Traditional responses to sea-level rise have included rebuilding homes and businesses at the same location or using engineering to hold back the sea water. But such responses may no longer be economical or even possible in some areas, according to the EPA report . 

Parts of New York City would be at risk of submersion even with roughly 16 inches of local sea-level rise, according to studies in which Columbia University participated. 

Because the additional water would weaken or destroy wetlands and flood protection, major storms could submerge Coney Island, much of southern Brooklyn and Queens, portions of Long Island City, Astoria, Flushing Meadows-Corona Park, Lower Manhattan, and eastern Staten Island, one study showed. 
New York has created a dedicated state task force and held a series of meetings this month for public comment on the issue. 

The task force will tap “the best available science to evaluate ways to protect New York’s remaining coastal ecosystems and natural habitats and increase coastal community resilience in the face of sea level rise,” according to the task force Web site. The task force will produce a final report by Dec. 31. 

“Sea-level rise could be faster than what people had been thinking because at least one mechanism that people haven’t realized is possible,” said Claire Parkinson, a senior scientist and climatologist with NASA’s Goddard Space Flight Center in Maryland who was not involved with the report. 

This mechanism involves crevasses in glaciers called moulins. “Melt-water from an ice sheet can flow rapidly down these moulins and the speculation is that therefore it could speed the outward flow of the ice,” Parkinson said.
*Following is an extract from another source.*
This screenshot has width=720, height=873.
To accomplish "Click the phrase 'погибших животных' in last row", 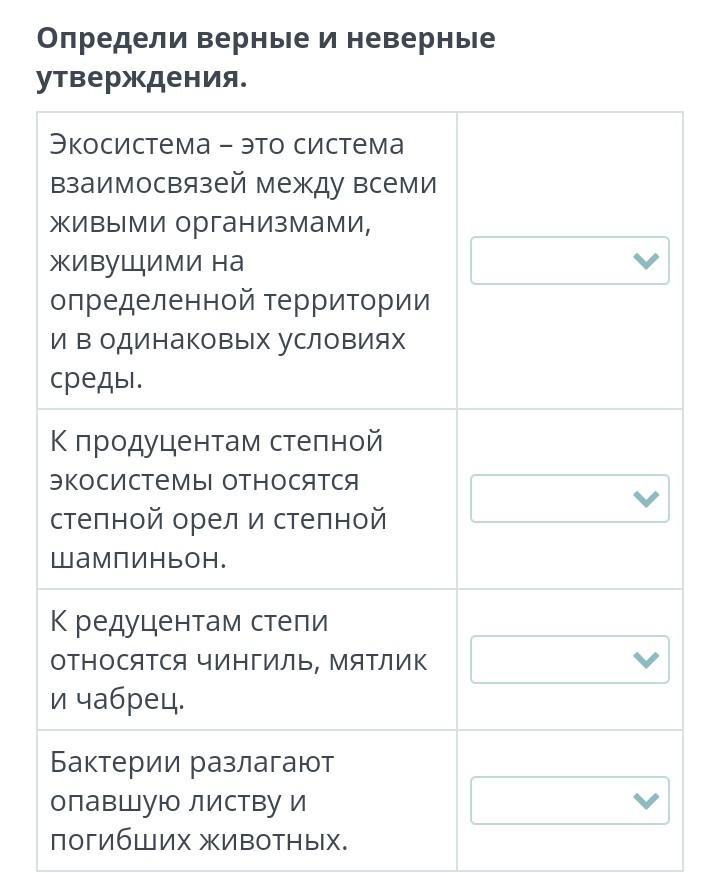I will [198, 840].

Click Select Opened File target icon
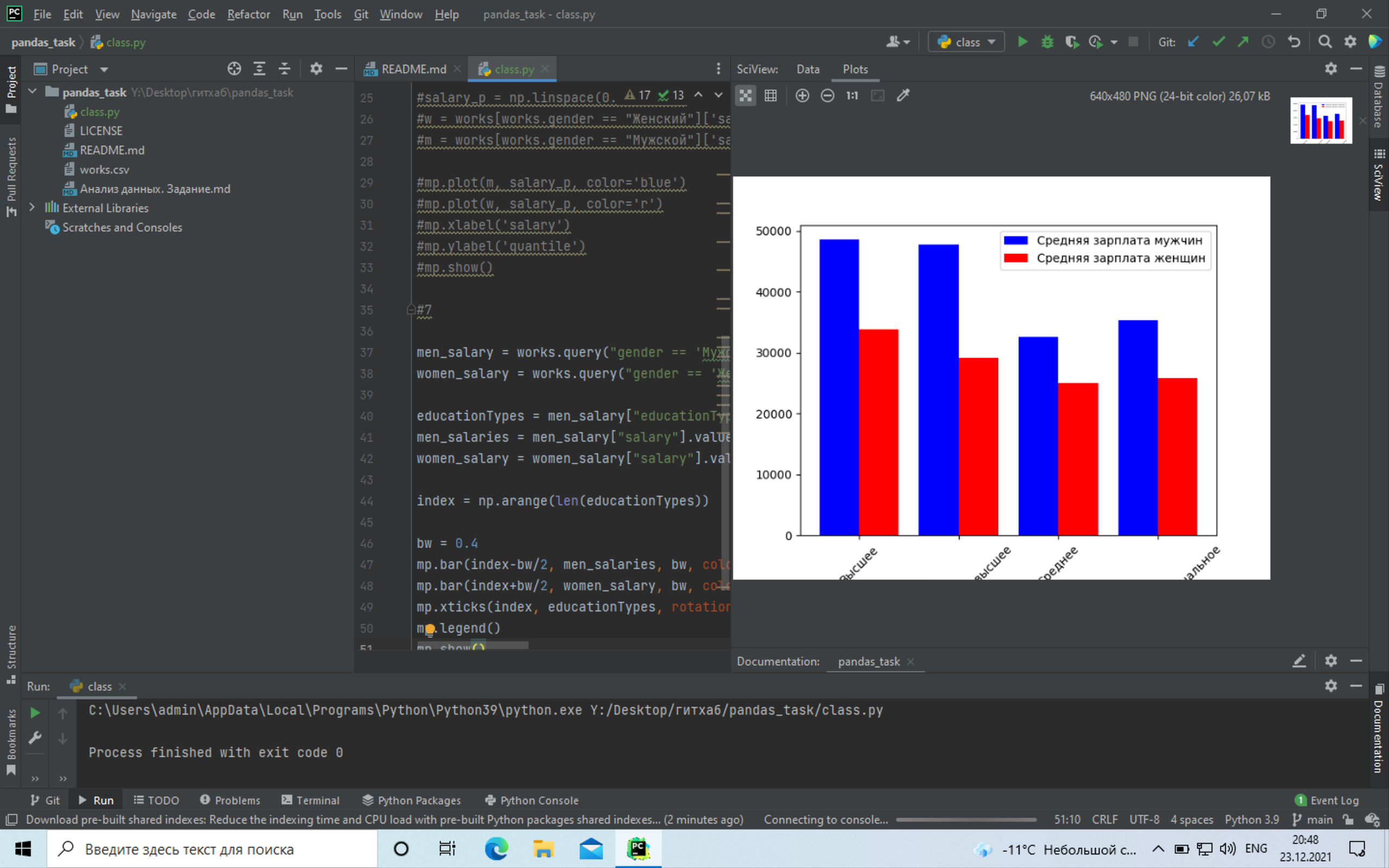coord(234,69)
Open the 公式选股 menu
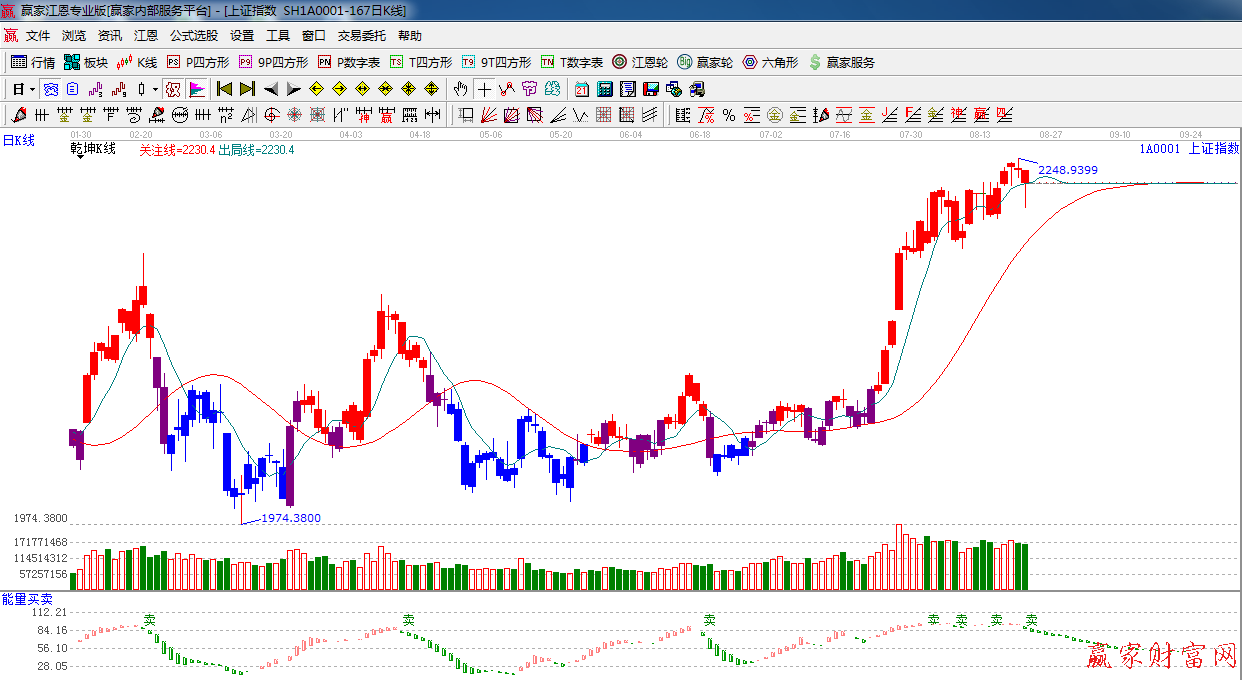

The IPCC did not address this mechanism in its 2007 report because no research had been published about it yet, she said. 

The EPA report, “Coastal Sensitivity to Sea-level Rise: A Focus on the Mid-Atlantic Region,” involved the EPA, the U.S. Geological Survey and the National Oceanic and Atmospheric Administration. It outlines the impact of sea-level rise and strategies for regional preparation. States in addition to New York are taking steps to address the predicted threat. 

“A number of state coastal zone management offices are starting to figure out what they really want to do to plan for accelerated sea-level rise,” said James Titus, project manager for sea-level rise at the EPA and a lead author of the report. 

“This science assessment was done to inform anybody who wants to be informed about the state of the science,” he said. The problem, he noted, is that government leaders are making management decisions under the assumption that the sea level is stable. 

But U.S. tidal wetlands in areas such as the Mississippi River Delta in Louisiana “are already experiencing submergence by relative sea-level rise,” the report states. 

Scientists note that, in addition to flooding low-lying lands and wetlands, sea-level rise can bring flooding farther inland and cause other changes that fundamentally impact the environment and populated areas. 
Wetlands are important because they provide flood control, act as a storm surge buffer and protect water quality, as well as house a variety of species. The consequences of wetland degradation were exemplified during Hurricanes Katrina and Rita in 2005. 

Dense populations, other effects of climate change and susceptibility to storms and environmental stresses compound the problem for coastal regions, according to the report. 

Although Titus said states including New York and Delaware are stepping up their response planning, he said the EPA researchers involved in the report expected no specific tasks to result from the report. 
“What you expect and hope is that gradually people read it – people who might not have been up to date on the issue” and that ultimately it will help regional planners get ahead of the curve, he said.